Результаты: Длительность операции – 7,5 часов. Интраоперационное кровотечение составило около 75 мл. Пациент активизирован на 1-е сутки после операции. Кишечник заработал к концу 1-х суток после операции. В послеоперационном периоде не возникла необходимость в применении наркотических анальгетиков. По данным антеградной пиело-неоуретерографии через 5 дней после операции – неоуретер проходим. Последовательно удалены дренажи, катетер “pig tail”, нефростома, цистостома. Пациент выписан на 27-е сутки после операции, что связано с обострением хронического пиелонефрита.

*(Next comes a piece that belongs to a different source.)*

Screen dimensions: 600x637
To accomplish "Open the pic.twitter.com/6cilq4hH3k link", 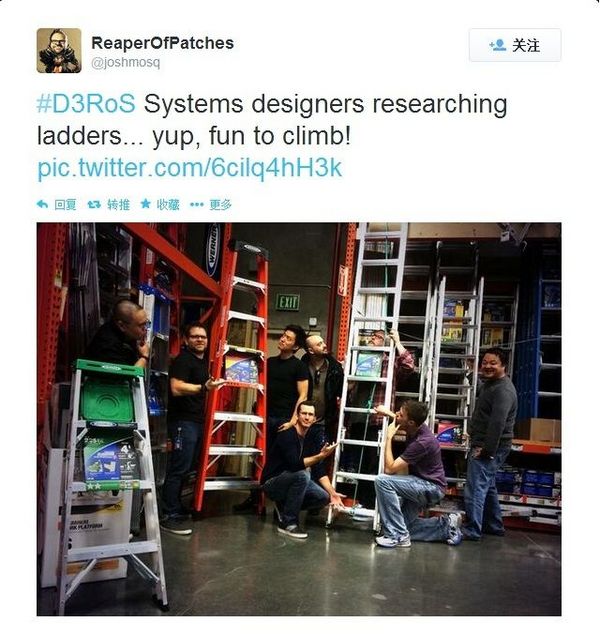I will [x=190, y=167].
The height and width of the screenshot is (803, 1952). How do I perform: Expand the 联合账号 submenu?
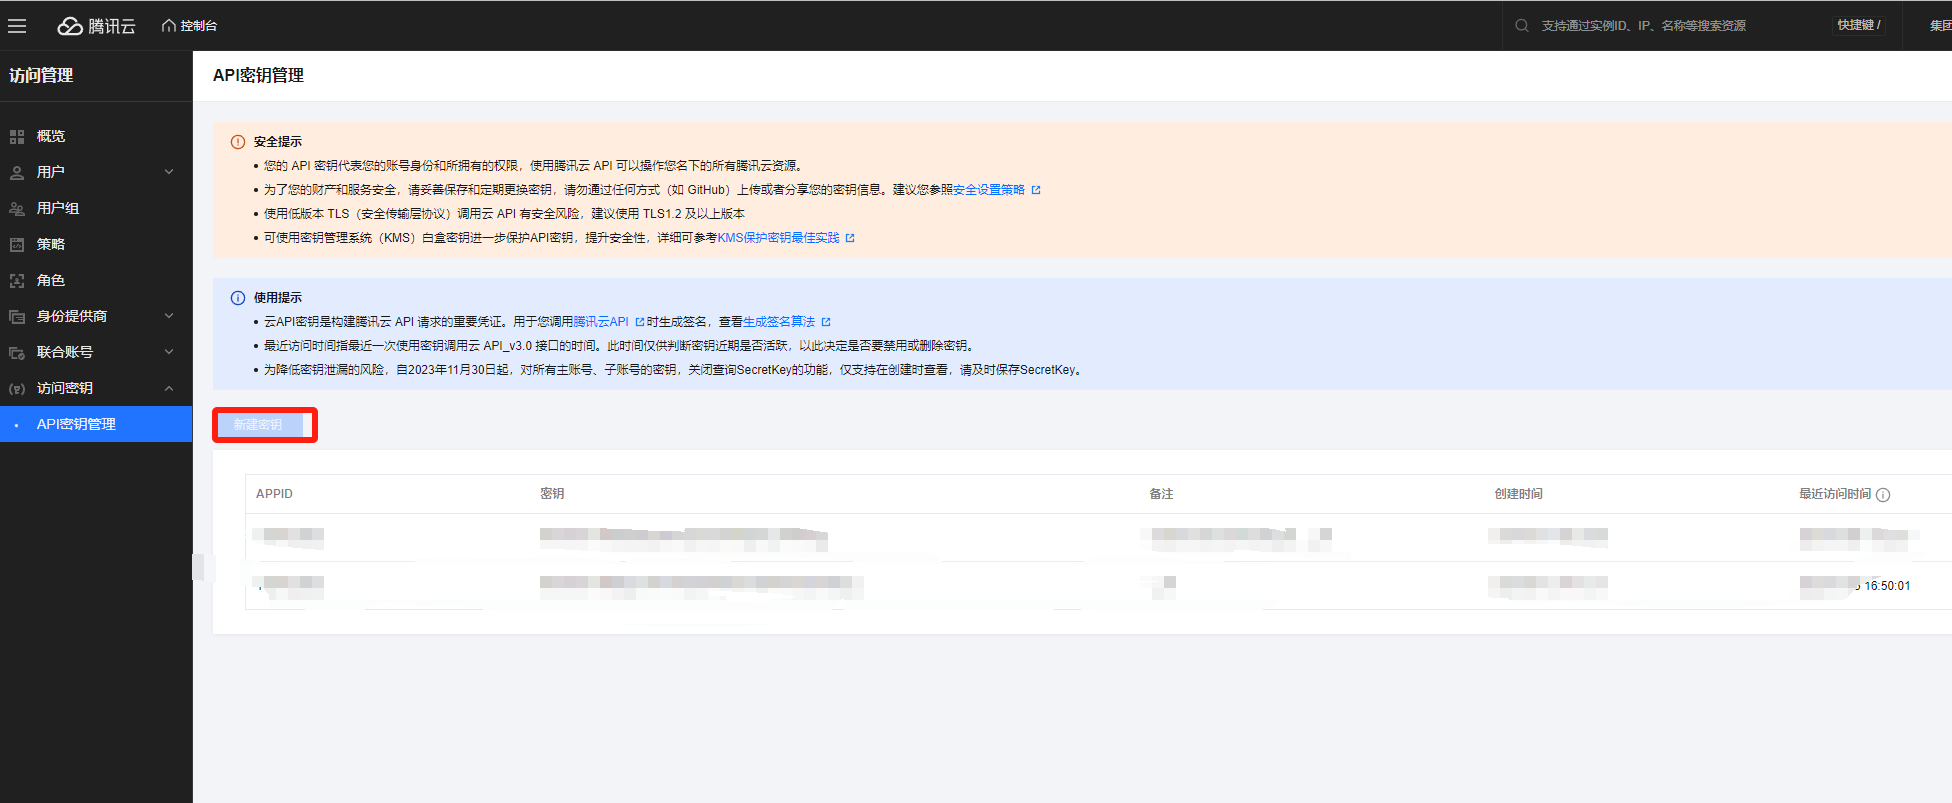pyautogui.click(x=169, y=352)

Внутривенная урография после удаления дренажей и стента

Рис. 7 Внутривенная урография после удаления дренажей и стента

Цистоскопическая картина устья неоуретера

Рис. 8 Цистоскопическая картина устья неоуретера

 

Заключение. Хирургическое лечение тотальной облитерации мочеточника традиционным «открытым» способом сопровождается значительным количеством осложнений, связанных с травматичностью доступа (срединной лапаротомии или торакофренолюмболапаротомии). Это воспалительные процессы брюшной полости, брюшной стенки и грудной клетки, значительная кровопотеря, динамический парез кишечника, необходимость применения наркотических анальгетиков, невозможность ранней активизации пациента, уродливые шрамы. Эндовидеохирургический доступ позволяет значительно снизить количество этих осложнений, однако при поиске в базе данных Pubmed и доступной литературе нам не удалось обнаружить данные о проведении аналогичных операций полностью лапароскопическим доступом. Представленный клинический случай демонстрирует, что полностью лапароскопический доступ может быть хорошей альтернативой «открытым» хирургическим доступам при проведении заместительной пластики мочеточника изолированным участком подвздошной кишки.